While I'm not overly familiar with PDO, I don't see how your placeholders are getting mapped to the corresponding PHP variables - which is probably the cause of the error:

$bound=array(
     $_POST["name"], $_POST["email"], $_POST["comments"] 
);
$stm=$db->prepare("INSERT INTO feedback (name, email,comments) 
   VALUES (?, ?,?));"

if (!$stm || !$stm->execute($bound)) {
     print "Error: " . implode('/',$db->errorInfo()) . "<br />\n";
}

Answer 2

Check to make sure the PK column [feedbackid] is auto-generated in the database (AUTOINCREMENT).
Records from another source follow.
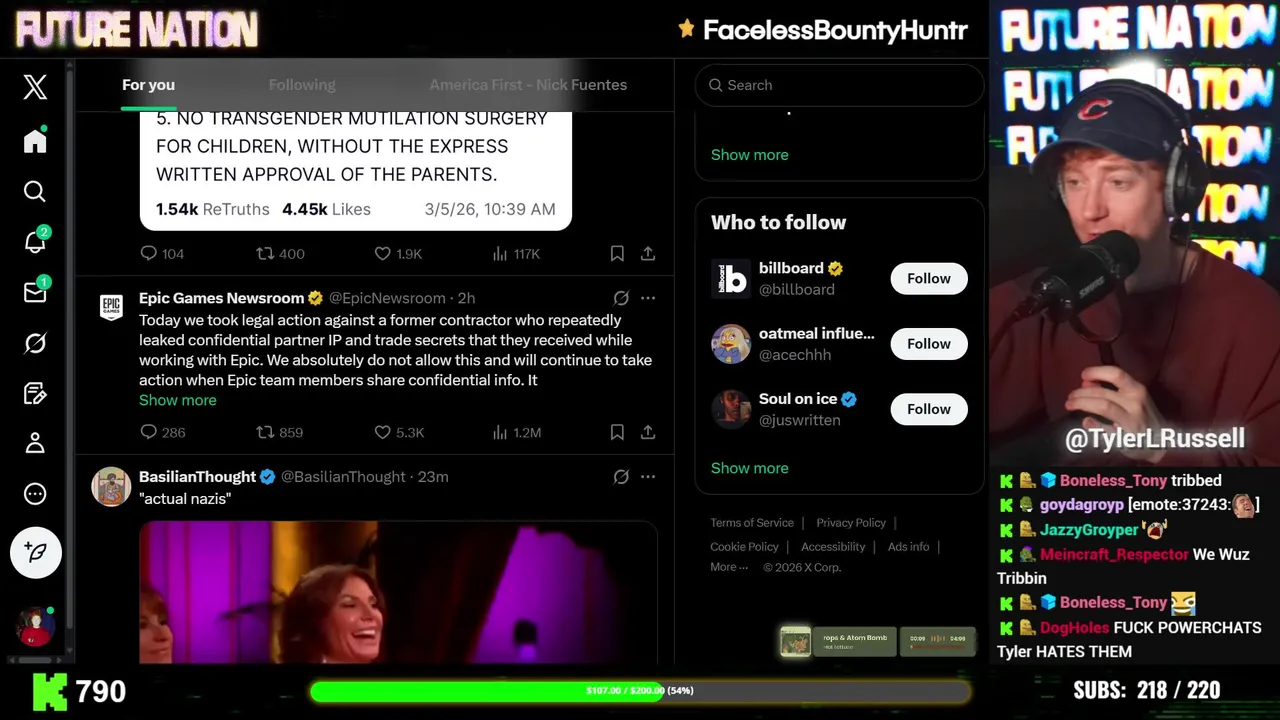
Task: Open the Profile person icon
Action: coord(35,443)
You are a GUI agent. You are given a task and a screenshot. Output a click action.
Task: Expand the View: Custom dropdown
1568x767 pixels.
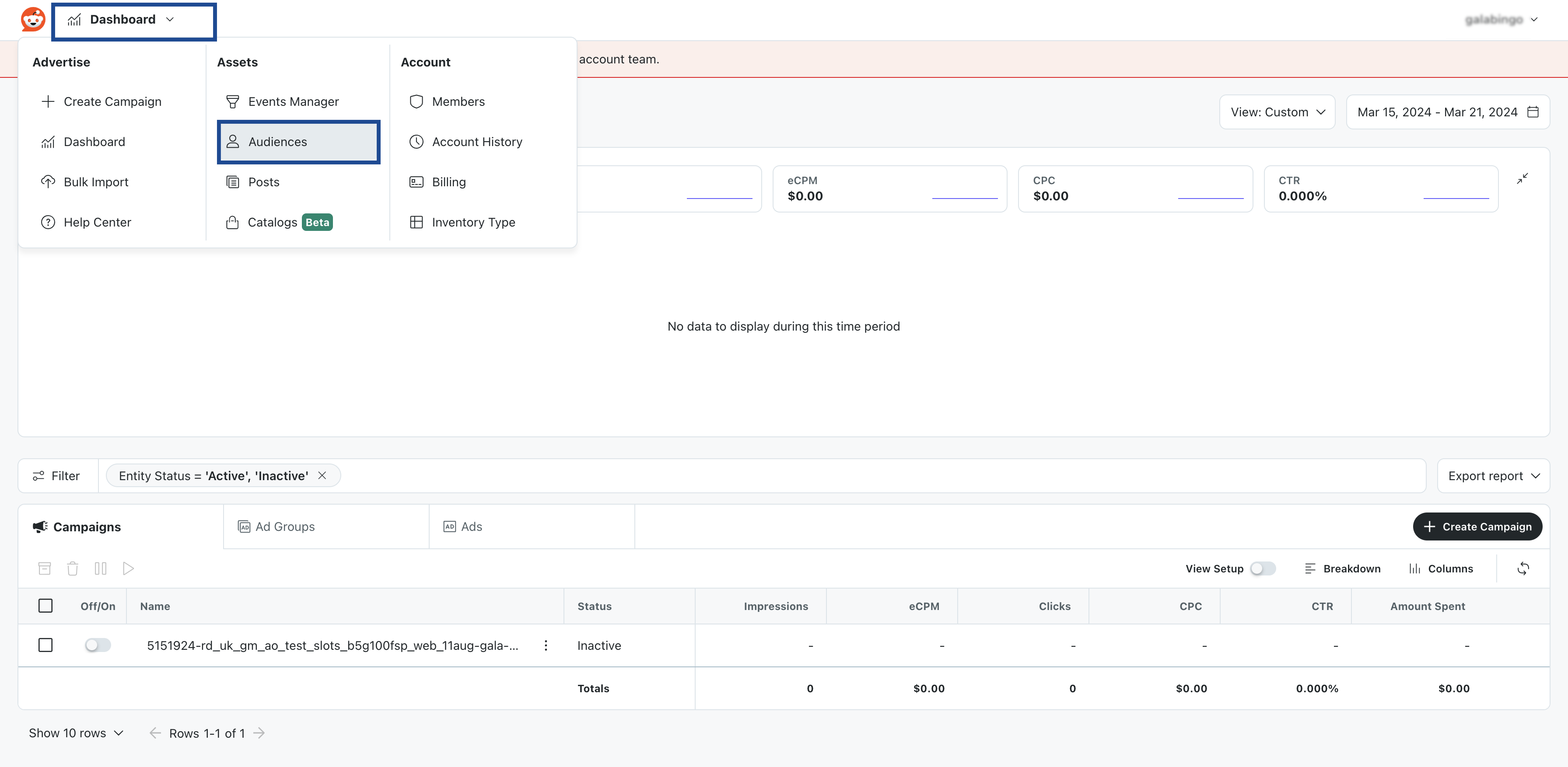click(x=1277, y=112)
EDIT: THis is not absolutely necessary but the lack of an explicit AUTOINCREMENT may be confusing the middleware. At least it cannot hurt to try adding an explicit AUTOINCREMENT to another table to test.

Answer 3

I had a similar problem in a PHP form where I used php to get data from a sqlite database and autofil fields.

You have

$db->exec("INSERT INTO feedback (name, email,comments) VALUES ('&name', '&email','&comments');");

I beleive that this should be

$db->exec("INSERT INTO feedback (name, email,comments) VALUES (" . $name . "," . $email . "," . $comments . ");");

The period "." character combinds strings. Because you need exec() to basically be a one line sting (sql statement), you want to combine your written text with your variables as a string. I am not sure what the & does in place of the $ in a variable name in php, but I know in some functions the variable prefix is actually : instead of $ but the : variables have to be "bound" from a value.

see what does 'period' character do in php

I am by no means an expret but I happen to have the same problem as you so I hope I helped :)

EDIT: I just noticed this article is quite old. I hope this helps someone in the future with newer PHP.